> _Exercise description_: Retype the data below, every word of it, exactly.

Collected data:
————
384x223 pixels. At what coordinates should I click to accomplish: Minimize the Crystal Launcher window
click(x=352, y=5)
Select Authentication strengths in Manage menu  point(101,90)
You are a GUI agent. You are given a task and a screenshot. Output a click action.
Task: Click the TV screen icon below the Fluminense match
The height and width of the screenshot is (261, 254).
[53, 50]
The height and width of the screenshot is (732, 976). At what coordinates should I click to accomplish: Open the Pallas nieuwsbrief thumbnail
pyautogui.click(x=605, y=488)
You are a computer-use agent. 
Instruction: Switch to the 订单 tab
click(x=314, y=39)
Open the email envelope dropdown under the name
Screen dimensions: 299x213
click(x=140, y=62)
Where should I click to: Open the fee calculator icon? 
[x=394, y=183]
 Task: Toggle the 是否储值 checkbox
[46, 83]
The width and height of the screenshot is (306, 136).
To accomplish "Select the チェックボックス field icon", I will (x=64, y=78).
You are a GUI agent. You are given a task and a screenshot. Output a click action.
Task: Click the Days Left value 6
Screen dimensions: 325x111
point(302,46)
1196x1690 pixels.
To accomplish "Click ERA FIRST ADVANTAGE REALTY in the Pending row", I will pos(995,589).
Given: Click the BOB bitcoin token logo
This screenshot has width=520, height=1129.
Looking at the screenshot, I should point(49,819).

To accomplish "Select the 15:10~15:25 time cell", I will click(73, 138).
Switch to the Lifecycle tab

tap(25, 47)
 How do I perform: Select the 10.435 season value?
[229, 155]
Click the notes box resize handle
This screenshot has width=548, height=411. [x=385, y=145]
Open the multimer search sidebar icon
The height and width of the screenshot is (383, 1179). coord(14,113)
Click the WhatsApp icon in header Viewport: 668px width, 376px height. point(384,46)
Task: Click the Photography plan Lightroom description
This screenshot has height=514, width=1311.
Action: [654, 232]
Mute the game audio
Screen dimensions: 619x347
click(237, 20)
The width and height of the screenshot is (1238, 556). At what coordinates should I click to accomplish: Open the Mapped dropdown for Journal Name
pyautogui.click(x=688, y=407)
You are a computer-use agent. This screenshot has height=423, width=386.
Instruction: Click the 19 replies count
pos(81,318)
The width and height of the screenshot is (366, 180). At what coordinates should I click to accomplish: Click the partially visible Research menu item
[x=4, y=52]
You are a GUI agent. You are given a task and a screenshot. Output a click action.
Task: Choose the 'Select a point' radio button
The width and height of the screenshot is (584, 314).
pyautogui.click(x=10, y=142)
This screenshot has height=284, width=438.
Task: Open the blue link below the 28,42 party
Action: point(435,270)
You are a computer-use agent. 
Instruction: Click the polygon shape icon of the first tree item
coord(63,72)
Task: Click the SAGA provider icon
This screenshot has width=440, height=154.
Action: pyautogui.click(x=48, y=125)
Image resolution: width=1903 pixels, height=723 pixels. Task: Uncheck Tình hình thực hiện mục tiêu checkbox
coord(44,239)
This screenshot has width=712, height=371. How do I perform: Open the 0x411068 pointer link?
————
> _Response_:
384x223 pixels. At what coordinates should I click to accomplish: Minimize the Crystal Launcher window
click(x=352, y=5)
Select Authentication strengths in Manage menu  point(101,90)
You are a GUI agent. You are given a task and a screenshot. Output a click action.
Task: Click the TV screen icon below the Fluminense match
The height and width of the screenshot is (261, 254).
[53, 50]
The height and width of the screenshot is (732, 976). At what coordinates should I click to accomplish: Open the Pallas nieuwsbrief thumbnail
pyautogui.click(x=605, y=488)
You are a computer-use agent. 
Instruction: Switch to the 订单 tab
click(x=314, y=39)
Open the email envelope dropdown under the name
Screen dimensions: 299x213
click(x=140, y=62)
Where should I click to: Open the fee calculator icon? 
[x=394, y=183]
 Task: Toggle the 是否储值 checkbox
[46, 83]
The width and height of the screenshot is (306, 136).
To accomplish "Select the チェックボックス field icon", I will (x=64, y=78).
You are a GUI agent. You are given a task and a screenshot. Output a click action.
Task: Click the Days Left value 6
Screen dimensions: 325x111
point(302,46)
1196x1690 pixels.
To accomplish "Click ERA FIRST ADVANTAGE REALTY in the Pending row", I will pos(995,589).
Given: Click the BOB bitcoin token logo
This screenshot has width=520, height=1129.
Looking at the screenshot, I should point(49,819).

To accomplish "Select the 15:10~15:25 time cell", I will click(73, 138).
Switch to the Lifecycle tab

tap(25, 47)
 How do I perform: Select the 10.435 season value?
[229, 155]
Click the notes box resize handle
This screenshot has width=548, height=411. [x=385, y=145]
Open the multimer search sidebar icon
The height and width of the screenshot is (383, 1179). coord(14,113)
Click the WhatsApp icon in header Viewport: 668px width, 376px height. point(384,46)
Task: Click the Photography plan Lightroom description
This screenshot has height=514, width=1311.
Action: [654, 232]
Mute the game audio
Screen dimensions: 619x347
click(237, 20)
The width and height of the screenshot is (1238, 556). At what coordinates should I click to accomplish: Open the Mapped dropdown for Journal Name
pyautogui.click(x=688, y=407)
You are a computer-use agent. This screenshot has height=423, width=386.
Instruction: Click the 19 replies count
pos(81,318)
The width and height of the screenshot is (366, 180). At what coordinates should I click to accomplish: Click the partially visible Research menu item
[x=4, y=52]
You are a GUI agent. You are given a task and a screenshot. Output a click action.
Task: Choose the 'Select a point' radio button
The width and height of the screenshot is (584, 314).
pyautogui.click(x=10, y=142)
This screenshot has height=284, width=438.
Task: Open the blue link below the 28,42 party
Action: point(435,270)
You are a computer-use agent. 
Instruction: Click the polygon shape icon of the first tree item
coord(63,72)
Task: Click the SAGA provider icon
This screenshot has width=440, height=154.
Action: pyautogui.click(x=48, y=125)
Image resolution: width=1903 pixels, height=723 pixels. Task: Uncheck Tình hình thực hiện mục tiêu checkbox
coord(44,239)
This screenshot has width=712, height=371. How do I perform: Open the 0x411068 pointer link?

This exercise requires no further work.